An alternative to "restricted keywords"

Tue May 16 09:49:45 UTC 2017

Thanks, Remi, for taking this to the EG list.

Some collected responses:

Remi: "from the user point of view, '^' looks like a hack"

This is, of course, a subjective statement. I don't share this view
and in years of experience with Xtext-languages (where this concept
is used by default) I never heard any user complain about this.

More importantly, I hold that such aesthetic considerations are of
much lesser significance than the question, whether we can explain
- unambiguously explain - the concept in a few simple sentences.
Explaining must be possible at two levels: in a rigorous specification
and in simple words for users of the language.

Remi: "a keyword which is activated if you are at a position in the
  grammar where it can be recognized".

I don't think 'being at a position in the grammar' is a good way of
explaining. Parsing doesn't generally have one position in a grammar,
multiple productions can be active in the same parser state.
Also speaking of a "loop" for modifiers seems to complicate matters
more than necessary.

Under these considerations I still see '^' as the clearest of all
solutions. Clear as a specification, simple to explain to users.

Peter spoke about module names vs. package names.

I think we agree, that module names cannot use "module words",
whereas package names should be expected to contain them.

Remi: "you should use reverse DNS naming for package so no problem :)"

"to" is a "module word" and a TLD.
I think we should be very careful in judging that a existing conflict
is not a real problem. Better to clearly and rigorously avoid the
conflict in the first place.

Some additional notes from my side:

In the escape-approach, it may be prudent to technically allow
escaping even words that are identifiers in Java 9, but could become
keywords in a future version.

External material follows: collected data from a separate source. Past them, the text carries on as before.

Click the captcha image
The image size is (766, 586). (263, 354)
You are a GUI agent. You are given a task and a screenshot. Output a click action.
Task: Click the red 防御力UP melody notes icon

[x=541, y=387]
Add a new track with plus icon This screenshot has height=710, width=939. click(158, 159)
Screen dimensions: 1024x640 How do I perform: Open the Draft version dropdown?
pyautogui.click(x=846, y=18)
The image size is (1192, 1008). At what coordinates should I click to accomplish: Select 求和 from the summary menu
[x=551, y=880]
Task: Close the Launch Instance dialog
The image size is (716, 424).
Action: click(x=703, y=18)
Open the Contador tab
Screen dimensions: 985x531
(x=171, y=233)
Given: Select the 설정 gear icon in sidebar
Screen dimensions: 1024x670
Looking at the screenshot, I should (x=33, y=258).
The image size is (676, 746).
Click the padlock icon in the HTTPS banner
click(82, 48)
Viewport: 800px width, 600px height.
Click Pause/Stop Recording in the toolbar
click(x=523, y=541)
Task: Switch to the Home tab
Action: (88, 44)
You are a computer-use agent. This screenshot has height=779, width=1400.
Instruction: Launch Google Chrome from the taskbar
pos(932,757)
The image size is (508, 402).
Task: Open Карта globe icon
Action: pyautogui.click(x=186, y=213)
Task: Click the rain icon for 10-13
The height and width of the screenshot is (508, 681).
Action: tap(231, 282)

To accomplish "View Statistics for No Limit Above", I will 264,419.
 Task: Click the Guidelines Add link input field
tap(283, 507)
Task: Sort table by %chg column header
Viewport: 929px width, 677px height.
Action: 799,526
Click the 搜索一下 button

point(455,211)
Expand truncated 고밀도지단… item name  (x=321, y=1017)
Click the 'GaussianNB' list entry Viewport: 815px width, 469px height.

This ensures that modules which need
more escaping in Java 9+X can still be parsed in Java 9.

Current focus was on names of modules, packages and types.
A complete solution must also give an answer for annotations on modules.
Some possible solutions:
a. Assume that annotations for modules are designed with modules in mind
    and thus have to avoid any module words in their names.
b. Support escaping also in annotations
c. Refine the scope where "module words" are keywords, let it start only
    when the word "module" or the group "open module" has been consumed.
    This would make the words "module" and "open" special, as being
    switch words, where we switch from one language to another.
    (For this I previously coined the term "scoped keywords" [1])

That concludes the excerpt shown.